(Collected data entries)
☆ ☆ ☆ ☆ ☆ ☆ ☆

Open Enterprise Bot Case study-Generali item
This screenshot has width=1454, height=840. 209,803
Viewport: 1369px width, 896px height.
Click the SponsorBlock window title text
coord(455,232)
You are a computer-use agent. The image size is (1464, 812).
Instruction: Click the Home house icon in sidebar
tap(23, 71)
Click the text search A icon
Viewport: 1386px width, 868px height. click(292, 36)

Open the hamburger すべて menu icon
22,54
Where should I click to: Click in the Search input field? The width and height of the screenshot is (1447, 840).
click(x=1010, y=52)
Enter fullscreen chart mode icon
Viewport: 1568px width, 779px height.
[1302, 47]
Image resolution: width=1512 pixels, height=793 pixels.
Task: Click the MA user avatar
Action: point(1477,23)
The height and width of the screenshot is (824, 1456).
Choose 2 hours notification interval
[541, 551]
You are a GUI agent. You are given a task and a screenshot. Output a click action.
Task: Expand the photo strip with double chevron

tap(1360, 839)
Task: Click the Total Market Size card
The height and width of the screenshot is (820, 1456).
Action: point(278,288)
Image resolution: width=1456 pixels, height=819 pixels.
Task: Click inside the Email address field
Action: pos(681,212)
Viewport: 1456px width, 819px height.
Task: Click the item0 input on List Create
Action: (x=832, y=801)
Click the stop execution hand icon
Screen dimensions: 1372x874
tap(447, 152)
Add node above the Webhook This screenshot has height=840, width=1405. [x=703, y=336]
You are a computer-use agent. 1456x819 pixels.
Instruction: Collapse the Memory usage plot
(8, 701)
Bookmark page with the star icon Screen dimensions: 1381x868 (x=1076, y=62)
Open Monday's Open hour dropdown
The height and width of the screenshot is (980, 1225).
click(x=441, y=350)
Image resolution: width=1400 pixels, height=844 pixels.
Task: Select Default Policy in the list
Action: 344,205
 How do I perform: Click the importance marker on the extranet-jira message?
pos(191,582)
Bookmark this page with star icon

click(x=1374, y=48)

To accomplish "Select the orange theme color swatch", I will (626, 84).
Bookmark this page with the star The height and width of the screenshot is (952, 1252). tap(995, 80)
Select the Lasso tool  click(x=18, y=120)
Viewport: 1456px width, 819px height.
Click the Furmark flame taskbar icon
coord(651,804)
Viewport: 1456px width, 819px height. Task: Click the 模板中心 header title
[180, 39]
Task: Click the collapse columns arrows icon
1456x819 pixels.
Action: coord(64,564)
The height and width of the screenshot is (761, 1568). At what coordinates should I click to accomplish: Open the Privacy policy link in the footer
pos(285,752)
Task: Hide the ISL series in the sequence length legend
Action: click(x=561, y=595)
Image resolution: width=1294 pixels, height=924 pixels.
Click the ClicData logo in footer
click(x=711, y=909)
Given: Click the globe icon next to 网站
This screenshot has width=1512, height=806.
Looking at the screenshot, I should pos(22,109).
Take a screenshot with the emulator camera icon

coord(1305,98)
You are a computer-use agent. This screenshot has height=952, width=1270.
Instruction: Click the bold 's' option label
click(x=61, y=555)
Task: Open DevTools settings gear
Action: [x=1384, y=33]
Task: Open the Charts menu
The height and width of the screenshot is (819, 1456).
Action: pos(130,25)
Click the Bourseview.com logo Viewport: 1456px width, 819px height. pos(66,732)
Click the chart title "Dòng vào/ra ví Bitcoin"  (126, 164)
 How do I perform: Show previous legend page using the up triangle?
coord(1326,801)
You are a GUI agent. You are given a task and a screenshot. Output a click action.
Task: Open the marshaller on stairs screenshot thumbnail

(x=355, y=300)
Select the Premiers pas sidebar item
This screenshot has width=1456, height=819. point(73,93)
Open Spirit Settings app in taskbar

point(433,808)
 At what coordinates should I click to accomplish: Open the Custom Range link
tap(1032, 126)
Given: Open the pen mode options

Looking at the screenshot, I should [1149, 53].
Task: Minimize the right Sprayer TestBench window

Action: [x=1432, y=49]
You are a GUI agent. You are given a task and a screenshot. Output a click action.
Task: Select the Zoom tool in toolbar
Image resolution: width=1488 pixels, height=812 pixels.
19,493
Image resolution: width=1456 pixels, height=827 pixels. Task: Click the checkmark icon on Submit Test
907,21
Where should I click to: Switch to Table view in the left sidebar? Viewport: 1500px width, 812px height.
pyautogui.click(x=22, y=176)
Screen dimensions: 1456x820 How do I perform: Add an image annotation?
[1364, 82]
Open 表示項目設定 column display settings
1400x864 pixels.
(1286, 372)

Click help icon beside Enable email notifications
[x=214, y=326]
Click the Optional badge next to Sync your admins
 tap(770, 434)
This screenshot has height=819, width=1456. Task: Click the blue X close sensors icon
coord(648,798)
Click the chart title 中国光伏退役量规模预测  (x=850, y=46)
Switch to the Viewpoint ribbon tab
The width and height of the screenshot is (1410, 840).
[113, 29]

☆ ☆ ☆ ☆ ☆ ☆ ☆

(What is being asked): List, from the entries above, every line in which the word "computer" shows up.

(Solution below):
You are a computer-use agent. The image size is (1464, 812).
You are a computer-use agent. 1456x819 pixels.
You are a computer-use agent. This screenshot has height=952, width=1270.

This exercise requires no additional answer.